BEIJING, March 31 (Reuters) - President Hu Jintao offered to ease tensions
with Japan when he met a retired Japanese leader on Friday, but said Japan's
current prime minister must stop visiting a shrine honouring war criminals.
Hu told former Japanese Prime Minister Ryutaro Hashimoto that "developing
friendly and cooperative neighbourly relations between China and Japan is in the
two countries' fundamental interests", according to a news broadcast on Chinese
state television.
But Hu said the current Japanese Prime Minister Junichiro Koizumi's repeated
visits to a shrine that honours war dead, including war criminals from the
Second World War, now stood in the way of improved ties.
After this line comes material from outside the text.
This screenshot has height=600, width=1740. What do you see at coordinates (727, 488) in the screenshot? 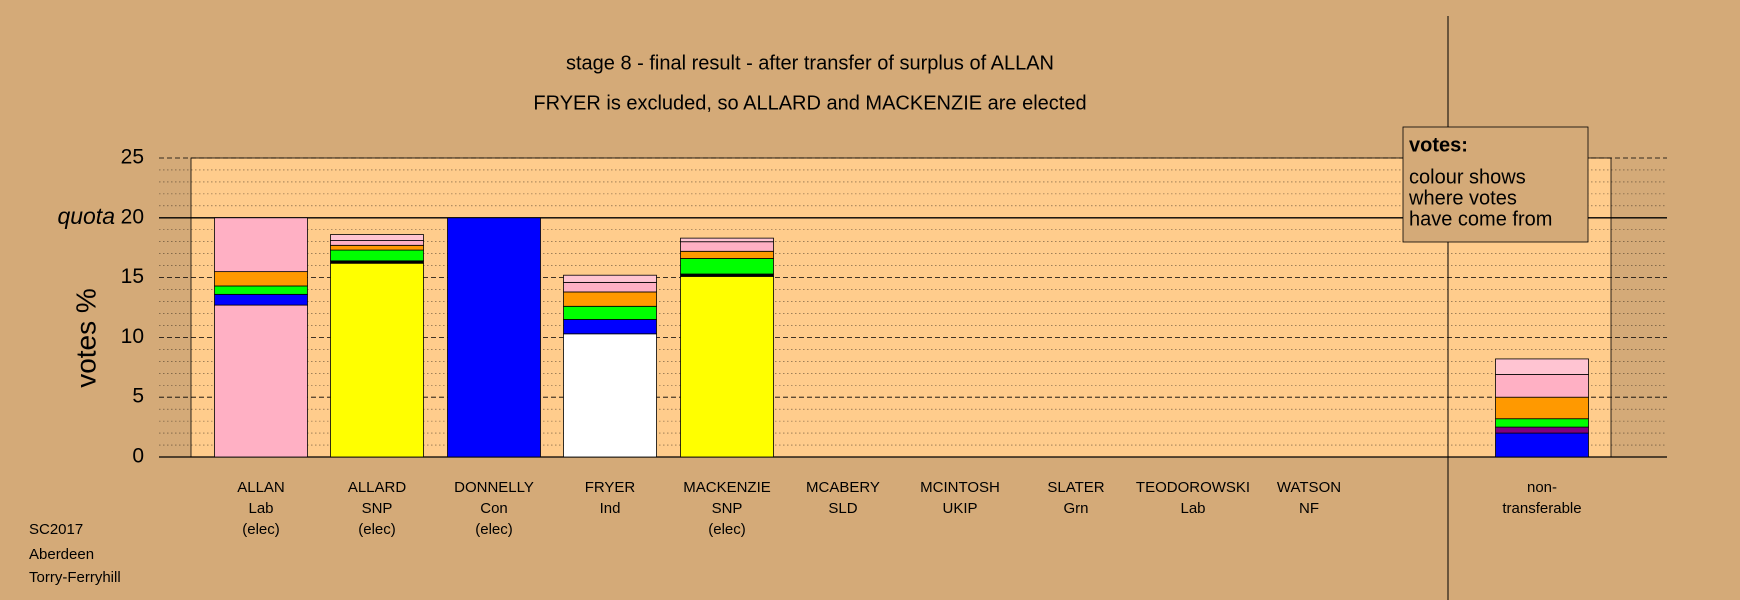
I see `x-tick-label: MACKENZIE` at bounding box center [727, 488].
"If Japan's leader makes the clear-cut decision to cease visiting the
Yasukuni Shrine that includes Class-A war criminals, I'm willing to improve and
develop Chinese-Japanese relations and hold meetings and dialogue with the
Japanese leader," Hu said.
His comments came at a time of renewed anger across the region at Tokyo's
wartime past and a year after passionate anti-Japan protests rocked China.
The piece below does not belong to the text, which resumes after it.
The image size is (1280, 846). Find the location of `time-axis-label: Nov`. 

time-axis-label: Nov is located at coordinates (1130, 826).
Bilateral ties are at their worst in decades, weighed down by disputes mostly
springing from Japan's invasion and occupation of parts of China from 1931 to
1945. Japan also colonised the Korean peninsula from 1910 until its World War
Two defeat.
Hashimoto is part of a delegation of China-Japan friendship groups hoping to
improve relations frayed by disagreements over how to develop energy resources
in disputed waters, and Koizumi's visits to the Yasukuni Shrine, which Hu said
were to blame for the tense state of relations.
TEXTBOOK CASE
But as Hashimoto arrived, the Japanese government was under fire in Beijing
and Seoul over the education ministry's call for school textbooks to be revised
to underline Tokyo's claim to islands claimed by both its neighbours.
In China, the vice-director of the Foreign Ministry's Asian Affairs
department lodged a strong protest against Japan over the issue and reiterated
China's claim to the Diaoyu islands in the East China Sea.